Non sempre i discorsi di carattere legale e giuridico rispettano e dichiarano la realtà. Ritengo però che da un punto di vista morale sia più importante “il reale” che ciò che afferma la legge, anche se per la società i titoli validi sono quelli legali.
Vengo ad un discorso concreto che riguarda il “don Vecchi 5”. Mercoledì prossimo (14 maggio 2014, NdR) sarà festosamente inaugurata la nuova struttura a favore degli anziani poveri in perdita di autonomia. Qualcuno ha chiesto di chi sia la proprietà del nuovo grande manufatto. La risposta, per la mia parte, è molto semplice, mentre da un’altra parte rimane più confusa per la differenza tra titoli di proprietà di tipo giuridico e quelli reali.
Sento il dovere di fare questa precisazione perché è tempo che i cittadini prendano coscienza dei loro diritti nei riguardi delle strutture di carattere pubblico e di quelle “appartenenti al “privato sociale”, ossia quelle realtà che operano in maniera disinteressata a favore della società.
Una parte del “don Vecchi” appartiene alla Regione, che ha fatto un prestito di duemilioniottocentomila euro, soldi che la Fondazione dovrà restituire fino all’ultimo centesimo mediante rate annuali.

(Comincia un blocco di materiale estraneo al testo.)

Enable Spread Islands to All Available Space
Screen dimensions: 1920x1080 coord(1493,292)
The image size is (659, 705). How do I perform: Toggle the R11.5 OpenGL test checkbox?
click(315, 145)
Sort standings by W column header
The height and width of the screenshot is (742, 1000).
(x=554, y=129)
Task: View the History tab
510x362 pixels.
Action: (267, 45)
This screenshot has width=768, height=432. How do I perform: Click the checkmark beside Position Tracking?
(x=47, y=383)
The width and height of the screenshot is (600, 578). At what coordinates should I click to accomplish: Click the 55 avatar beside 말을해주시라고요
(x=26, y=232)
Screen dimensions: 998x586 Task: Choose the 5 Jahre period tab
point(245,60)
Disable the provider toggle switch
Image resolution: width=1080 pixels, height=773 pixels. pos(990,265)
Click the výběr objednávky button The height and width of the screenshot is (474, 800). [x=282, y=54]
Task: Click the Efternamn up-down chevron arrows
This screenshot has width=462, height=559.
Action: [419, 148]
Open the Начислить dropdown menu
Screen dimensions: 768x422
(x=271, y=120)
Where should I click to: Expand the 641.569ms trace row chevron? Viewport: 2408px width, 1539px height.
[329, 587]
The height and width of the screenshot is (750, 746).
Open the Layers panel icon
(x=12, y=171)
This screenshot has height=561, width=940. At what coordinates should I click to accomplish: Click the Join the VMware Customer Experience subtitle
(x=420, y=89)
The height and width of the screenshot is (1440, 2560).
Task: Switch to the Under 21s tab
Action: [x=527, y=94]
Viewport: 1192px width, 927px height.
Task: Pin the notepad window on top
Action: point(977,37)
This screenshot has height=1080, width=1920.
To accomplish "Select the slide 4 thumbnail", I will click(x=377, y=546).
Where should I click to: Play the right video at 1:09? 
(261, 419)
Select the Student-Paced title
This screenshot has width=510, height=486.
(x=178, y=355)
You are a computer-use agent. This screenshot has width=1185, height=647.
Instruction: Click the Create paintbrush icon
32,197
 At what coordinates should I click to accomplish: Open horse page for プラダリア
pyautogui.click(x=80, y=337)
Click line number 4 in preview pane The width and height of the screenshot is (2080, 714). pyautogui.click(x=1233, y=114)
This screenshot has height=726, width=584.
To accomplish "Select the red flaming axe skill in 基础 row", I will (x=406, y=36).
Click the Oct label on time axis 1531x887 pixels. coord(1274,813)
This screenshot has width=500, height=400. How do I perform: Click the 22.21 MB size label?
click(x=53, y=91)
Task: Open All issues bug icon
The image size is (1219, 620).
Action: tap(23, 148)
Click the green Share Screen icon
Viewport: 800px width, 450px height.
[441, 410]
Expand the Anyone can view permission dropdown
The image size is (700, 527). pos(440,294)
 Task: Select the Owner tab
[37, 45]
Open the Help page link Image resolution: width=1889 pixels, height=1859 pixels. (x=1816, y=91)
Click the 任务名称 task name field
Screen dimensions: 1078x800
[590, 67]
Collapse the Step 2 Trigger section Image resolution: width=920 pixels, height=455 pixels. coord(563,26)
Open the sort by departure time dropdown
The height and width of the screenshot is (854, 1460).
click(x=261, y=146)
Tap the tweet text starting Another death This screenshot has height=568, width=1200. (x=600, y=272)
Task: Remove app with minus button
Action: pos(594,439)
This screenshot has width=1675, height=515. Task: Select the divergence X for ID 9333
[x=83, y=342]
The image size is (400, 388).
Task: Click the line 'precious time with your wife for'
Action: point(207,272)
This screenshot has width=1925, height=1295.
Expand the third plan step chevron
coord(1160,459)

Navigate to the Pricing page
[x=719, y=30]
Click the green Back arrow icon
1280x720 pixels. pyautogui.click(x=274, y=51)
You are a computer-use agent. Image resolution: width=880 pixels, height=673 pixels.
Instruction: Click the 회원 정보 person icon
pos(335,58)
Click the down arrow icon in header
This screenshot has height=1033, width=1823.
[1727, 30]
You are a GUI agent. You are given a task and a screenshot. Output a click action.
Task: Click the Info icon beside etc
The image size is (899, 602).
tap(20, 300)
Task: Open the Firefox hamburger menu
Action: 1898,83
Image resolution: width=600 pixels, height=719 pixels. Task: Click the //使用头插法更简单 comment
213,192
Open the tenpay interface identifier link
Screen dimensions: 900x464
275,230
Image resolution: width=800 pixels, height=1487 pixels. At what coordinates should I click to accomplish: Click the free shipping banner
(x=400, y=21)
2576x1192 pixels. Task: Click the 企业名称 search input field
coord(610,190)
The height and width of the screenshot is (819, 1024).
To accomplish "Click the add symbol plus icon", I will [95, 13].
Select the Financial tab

L’altra parte della proprietà, cioè l’altro milioneduecentomila euro è di proprietà “reale” dei cittadini che hanno sottoscritto una o più azioni di cinquanta euro ciascuna di che la Fondazione ne ha decretato la cessione per poter realizzare la nuova struttura…
Mercoledì, giorno dell’inaugurazione, la Fondazione consegnerà pure “certificati di deposito” di 100 azioni l’una a concittadini che hanno contribuito in maniera decisiva alla realizzazione del “don Vecchi 5”. Per qualcuno questo discorso potrà forse apparire come un espediente per raggranellare il denaro occorrente, in realtà sotto questa operazione c’è pure la filosofia che tende a far prendere coscienza alla città che le strutture di ordine sociale non sono fruibili a sola discrezione di chi ha il titolo legale di possesso, ma sono autentica proprietà dei cittadini sottoscrittori che con i loro contributi, piccoli o grandi, hanno reso possibile la realizzazione dell’opera. Ci sono dei cittadini che posseggono un’azione ed altri che ne posseggono perfino ottomila, avendo sborsato ben quattrocentomila euro.
L’operazione della cessione delle azioni non è quindi un espediente di ordine finanziario, ma di ordine culturale e sociale per far crescere la consapevolezza del diritto e dovere di essere partecipi a tutto quello che riguarda la comunità.